▶ [Task to complete]:
Output the entries below without any alteration.

▶ [The records]:

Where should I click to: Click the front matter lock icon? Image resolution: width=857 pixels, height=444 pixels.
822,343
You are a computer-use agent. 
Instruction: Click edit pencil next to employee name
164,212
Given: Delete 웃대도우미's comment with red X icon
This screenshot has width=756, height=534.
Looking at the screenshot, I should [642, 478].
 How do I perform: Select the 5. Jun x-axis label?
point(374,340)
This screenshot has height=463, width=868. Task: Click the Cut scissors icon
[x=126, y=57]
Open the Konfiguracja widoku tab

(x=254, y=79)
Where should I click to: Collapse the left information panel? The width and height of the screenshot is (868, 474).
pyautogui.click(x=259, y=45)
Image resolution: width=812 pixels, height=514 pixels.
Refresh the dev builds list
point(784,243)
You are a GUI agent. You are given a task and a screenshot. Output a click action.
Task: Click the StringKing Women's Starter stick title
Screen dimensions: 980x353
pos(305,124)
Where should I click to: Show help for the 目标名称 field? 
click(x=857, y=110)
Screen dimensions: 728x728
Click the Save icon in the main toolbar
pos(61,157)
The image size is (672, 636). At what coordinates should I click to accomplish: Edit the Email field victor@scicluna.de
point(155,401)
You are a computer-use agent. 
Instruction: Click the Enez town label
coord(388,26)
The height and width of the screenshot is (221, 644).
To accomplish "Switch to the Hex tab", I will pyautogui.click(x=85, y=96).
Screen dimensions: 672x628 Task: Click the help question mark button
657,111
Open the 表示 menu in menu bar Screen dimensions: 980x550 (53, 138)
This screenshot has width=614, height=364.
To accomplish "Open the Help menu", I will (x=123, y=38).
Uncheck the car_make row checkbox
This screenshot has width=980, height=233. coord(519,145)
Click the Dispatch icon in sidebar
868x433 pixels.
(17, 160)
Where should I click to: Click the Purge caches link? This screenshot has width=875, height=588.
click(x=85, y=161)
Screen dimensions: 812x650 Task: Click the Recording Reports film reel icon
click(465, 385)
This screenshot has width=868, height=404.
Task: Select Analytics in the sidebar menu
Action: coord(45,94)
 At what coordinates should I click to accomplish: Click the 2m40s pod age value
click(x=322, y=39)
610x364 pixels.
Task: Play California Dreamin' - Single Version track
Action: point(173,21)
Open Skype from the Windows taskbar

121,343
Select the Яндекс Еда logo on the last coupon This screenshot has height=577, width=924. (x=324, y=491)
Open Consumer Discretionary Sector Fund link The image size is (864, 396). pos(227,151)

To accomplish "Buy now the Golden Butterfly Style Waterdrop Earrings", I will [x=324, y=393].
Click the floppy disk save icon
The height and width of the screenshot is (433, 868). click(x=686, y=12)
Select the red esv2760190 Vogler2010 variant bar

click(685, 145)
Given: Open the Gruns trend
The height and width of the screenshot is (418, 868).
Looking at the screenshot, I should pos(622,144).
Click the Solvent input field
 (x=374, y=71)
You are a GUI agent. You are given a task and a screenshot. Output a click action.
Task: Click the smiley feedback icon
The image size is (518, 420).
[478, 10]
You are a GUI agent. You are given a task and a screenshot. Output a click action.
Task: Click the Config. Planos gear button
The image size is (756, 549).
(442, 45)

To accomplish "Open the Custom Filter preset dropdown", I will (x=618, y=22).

▶ [Task answer]:
Where should I click to: Click the front matter lock icon? Image resolution: width=857 pixels, height=444 pixels.
822,343
You are a computer-use agent. 
Instruction: Click edit pencil next to employee name
164,212
Given: Delete 웃대도우미's comment with red X icon
This screenshot has width=756, height=534.
Looking at the screenshot, I should [642, 478].
 How do I perform: Select the 5. Jun x-axis label?
point(374,340)
This screenshot has height=463, width=868. Task: Click the Cut scissors icon
[x=126, y=57]
Open the Konfiguracja widoku tab

(x=254, y=79)
Where should I click to: Collapse the left information panel? The width and height of the screenshot is (868, 474).
pyautogui.click(x=259, y=45)
Image resolution: width=812 pixels, height=514 pixels.
Refresh the dev builds list
point(784,243)
You are a GUI agent. You are given a task and a screenshot. Output a click action.
Task: Click the StringKing Women's Starter stick title
Screen dimensions: 980x353
pos(305,124)
Where should I click to: Show help for the 目标名称 field? 
click(x=857, y=110)
Screen dimensions: 728x728
Click the Save icon in the main toolbar
pos(61,157)
The image size is (672, 636). At what coordinates should I click to accomplish: Edit the Email field victor@scicluna.de
point(155,401)
You are a computer-use agent. 
Instruction: Click the Enez town label
coord(388,26)
The height and width of the screenshot is (221, 644).
To accomplish "Switch to the Hex tab", I will pyautogui.click(x=85, y=96).
Screen dimensions: 672x628 Task: Click the help question mark button
657,111
Open the 表示 menu in menu bar Screen dimensions: 980x550 (53, 138)
This screenshot has width=614, height=364.
To accomplish "Open the Help menu", I will (x=123, y=38).
Uncheck the car_make row checkbox
This screenshot has width=980, height=233. coord(519,145)
Click the Dispatch icon in sidebar
868x433 pixels.
(17, 160)
Where should I click to: Click the Purge caches link? This screenshot has width=875, height=588.
click(x=85, y=161)
Screen dimensions: 812x650 Task: Click the Recording Reports film reel icon
click(465, 385)
This screenshot has width=868, height=404.
Task: Select Analytics in the sidebar menu
Action: coord(45,94)
 At what coordinates should I click to accomplish: Click the 2m40s pod age value
click(x=322, y=39)
610x364 pixels.
Task: Play California Dreamin' - Single Version track
Action: point(173,21)
Open Skype from the Windows taskbar

121,343
Select the Яндекс Еда logo on the last coupon This screenshot has height=577, width=924. (x=324, y=491)
Open Consumer Discretionary Sector Fund link The image size is (864, 396). pos(227,151)

To accomplish "Buy now the Golden Butterfly Style Waterdrop Earrings", I will [x=324, y=393].
Click the floppy disk save icon
The height and width of the screenshot is (433, 868). click(x=686, y=12)
Select the red esv2760190 Vogler2010 variant bar

click(685, 145)
Given: Open the Gruns trend
The height and width of the screenshot is (418, 868).
Looking at the screenshot, I should pos(622,144).
Click the Solvent input field
 (x=374, y=71)
You are a GUI agent. You are given a task and a screenshot. Output a click action.
Task: Click the smiley feedback icon
The image size is (518, 420).
[478, 10]
You are a GUI agent. You are given a task and a screenshot. Output a click action.
Task: Click the Config. Planos gear button
The image size is (756, 549).
(442, 45)

To accomplish "Open the Custom Filter preset dropdown", I will (x=618, y=22).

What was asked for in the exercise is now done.